New York’s neighbor to the south has just jumped on the doctor-assisted death bandwagon.
On March 25, 2019, the New Jersey Legislature passed a bill to legalize physician-assisted suicide. As of this writing, the bill awaits action by New Jersey Gov. Phil Murphy (D), who has stated that he intends to sign it; according to Gov. Murphy, this bill will make New Jersey “a more dignified and empathetic state.” Once the bill is signed, New Jersey will become the eighth state in the nation to allow physician-assisted suicide.
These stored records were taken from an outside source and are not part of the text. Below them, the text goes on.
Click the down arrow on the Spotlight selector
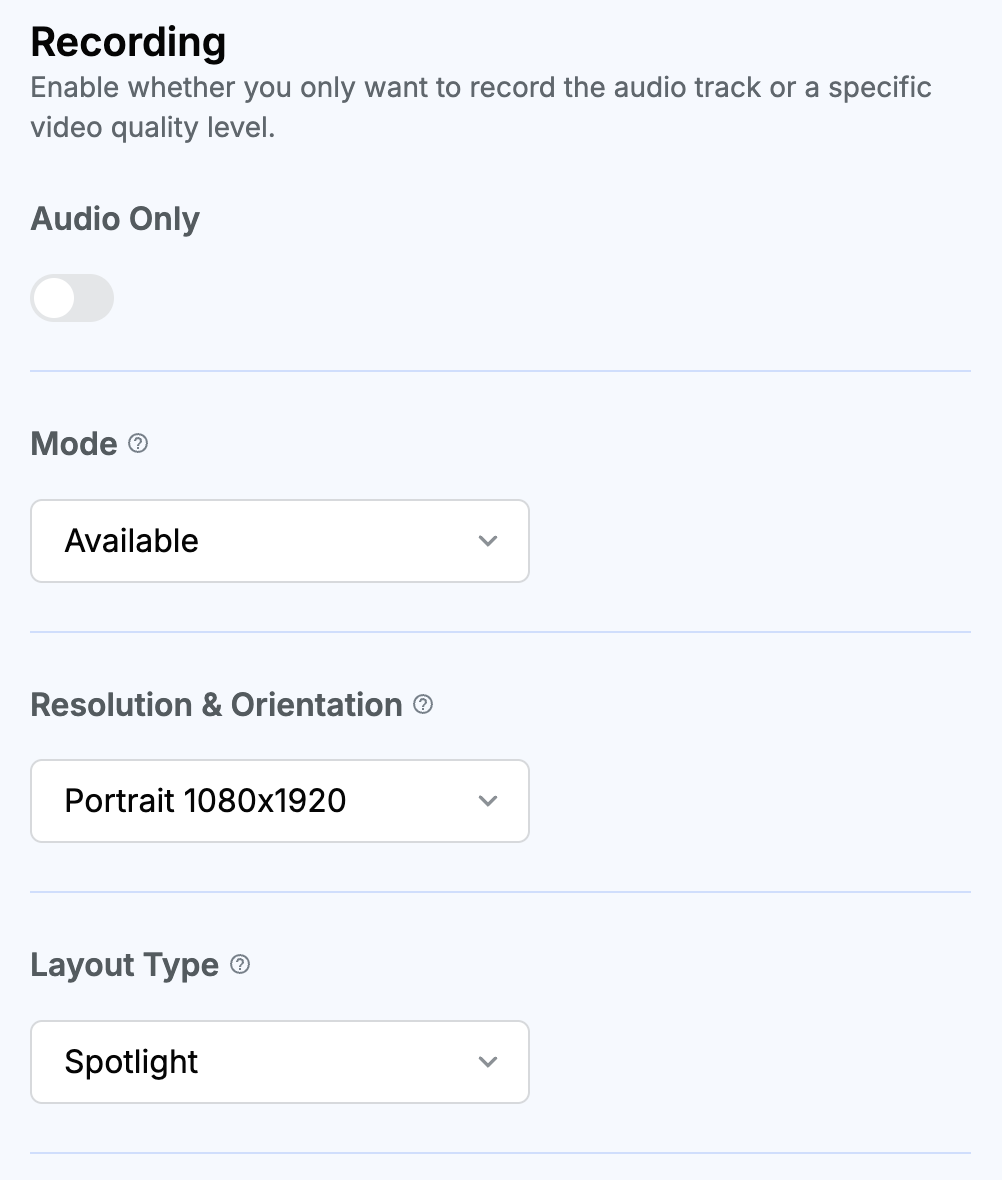Image resolution: width=1002 pixels, height=1180 pixels. pos(488,1062)
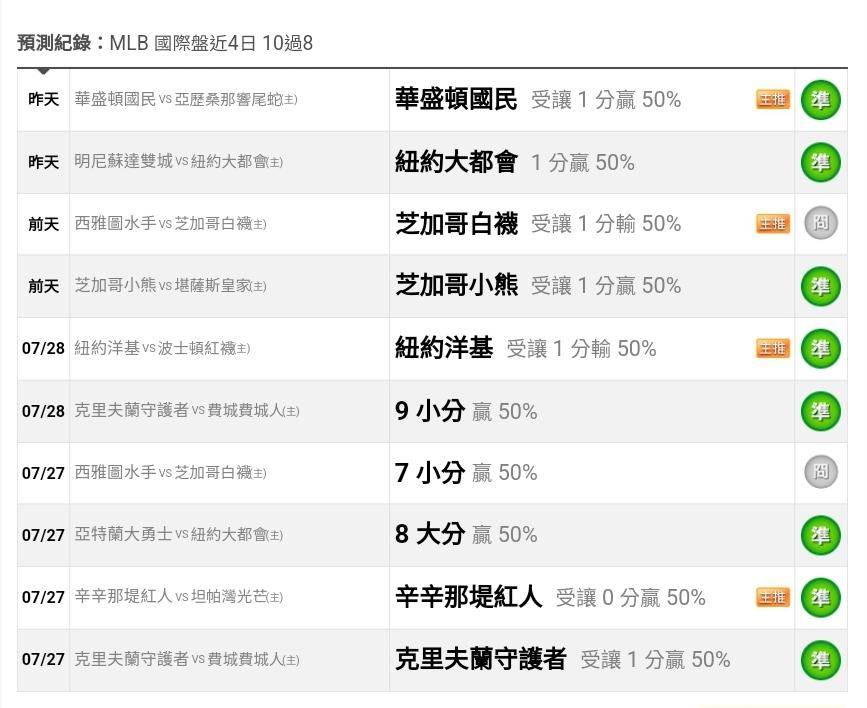Image resolution: width=867 pixels, height=708 pixels.
Task: Click green 準 icon for 9 小分 row
Action: coord(821,411)

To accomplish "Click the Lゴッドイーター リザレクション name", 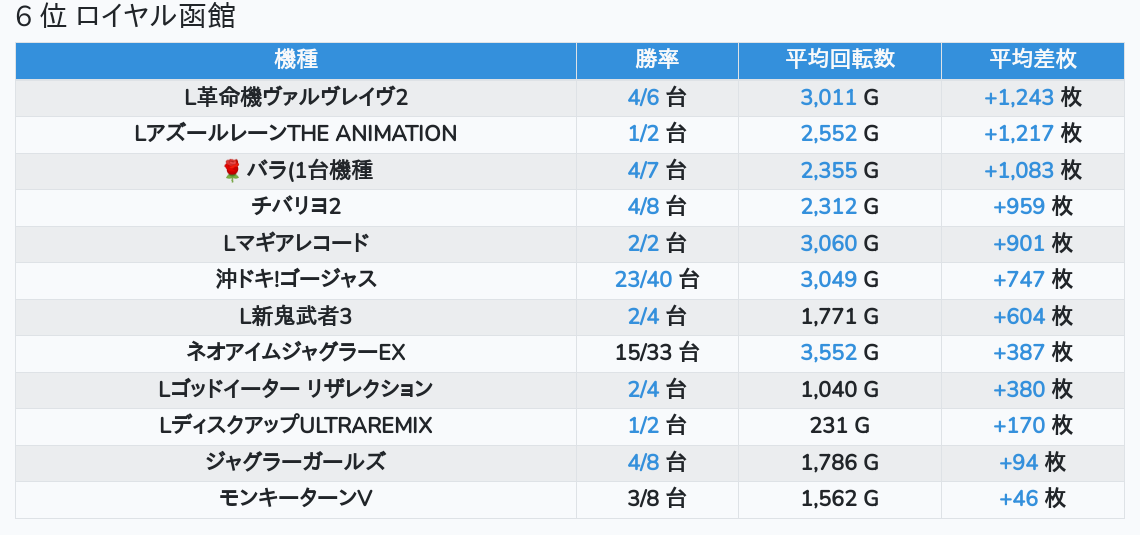I will (296, 389).

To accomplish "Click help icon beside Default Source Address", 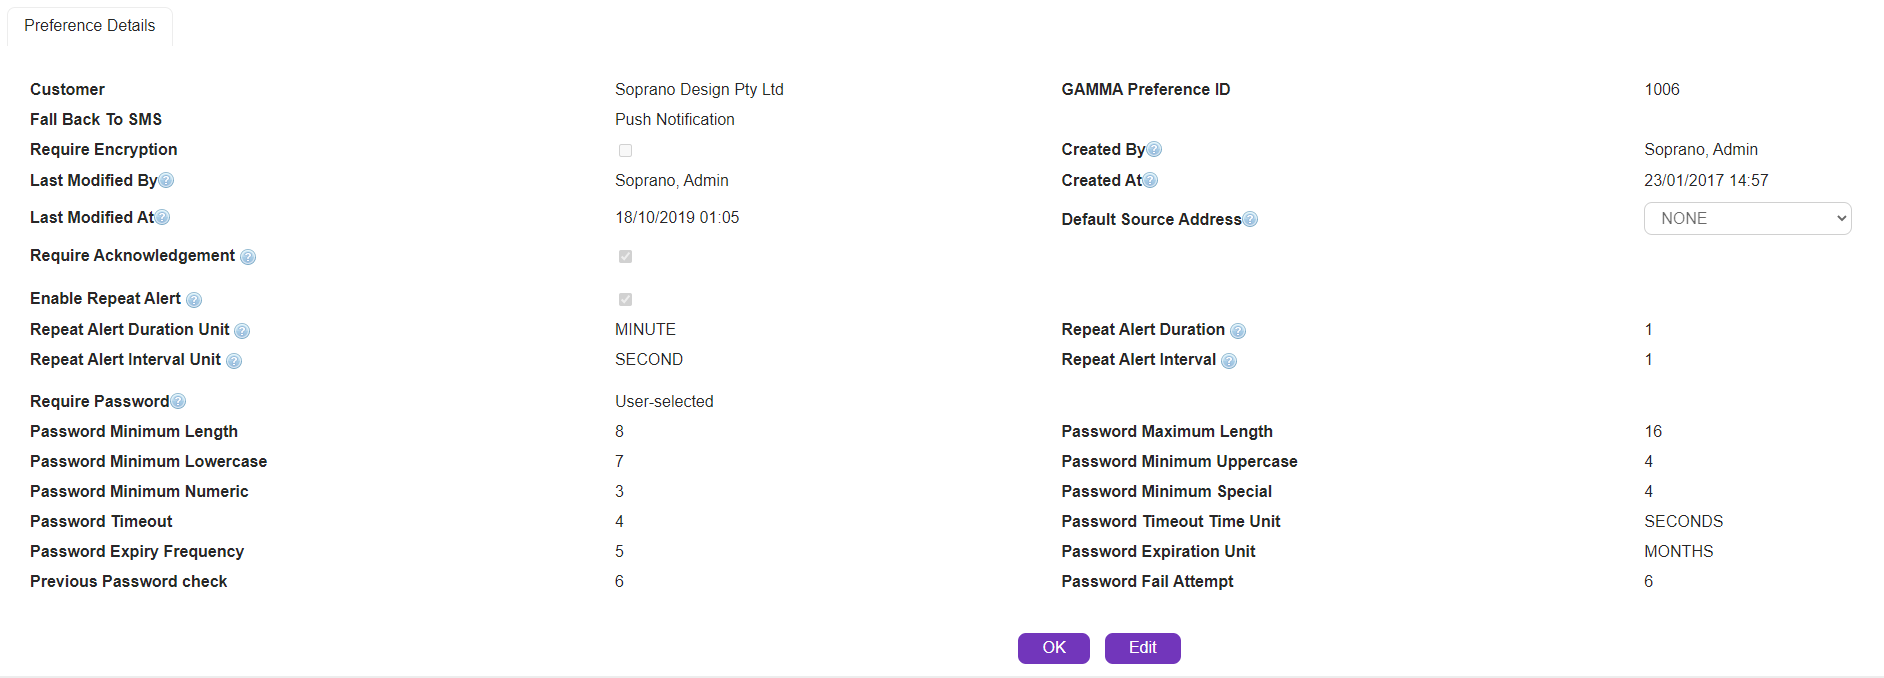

New Jersey’s legislation—known as the
Medical Aid in Dying for the Terminally Ill Act—would allow physicians to
prescribe lethal drugs to mentally competent adults with terminal illnesses who
request such drugs. According to Politico, the bill passed each chamber with the
minimum number of necessary votes (the Assembly vote was 41-33, and the Senate
vote was 21-16).
New Jersey Asm. Jay Webber (R-Morris) argued against the bill, asserting that it “‘raises questions as to what we owe the terminally ill and the elderly among us… What we don’t owe them is a bottle of pills to make it just a little quicker for them to leave this planet.’ Webber also argued that terminal patients could choose death when confronted with the expenses of end-of-life care. He said it would be harder to talk teens out of suicide because they’d sense ‘hypocrisy.’”
The impending enactment of physician-assisted suicide will no doubt embolden advocates to pursue the same goal here in New York. At New Yorkers for Constitutional Freedoms, we will continue to work against those efforts.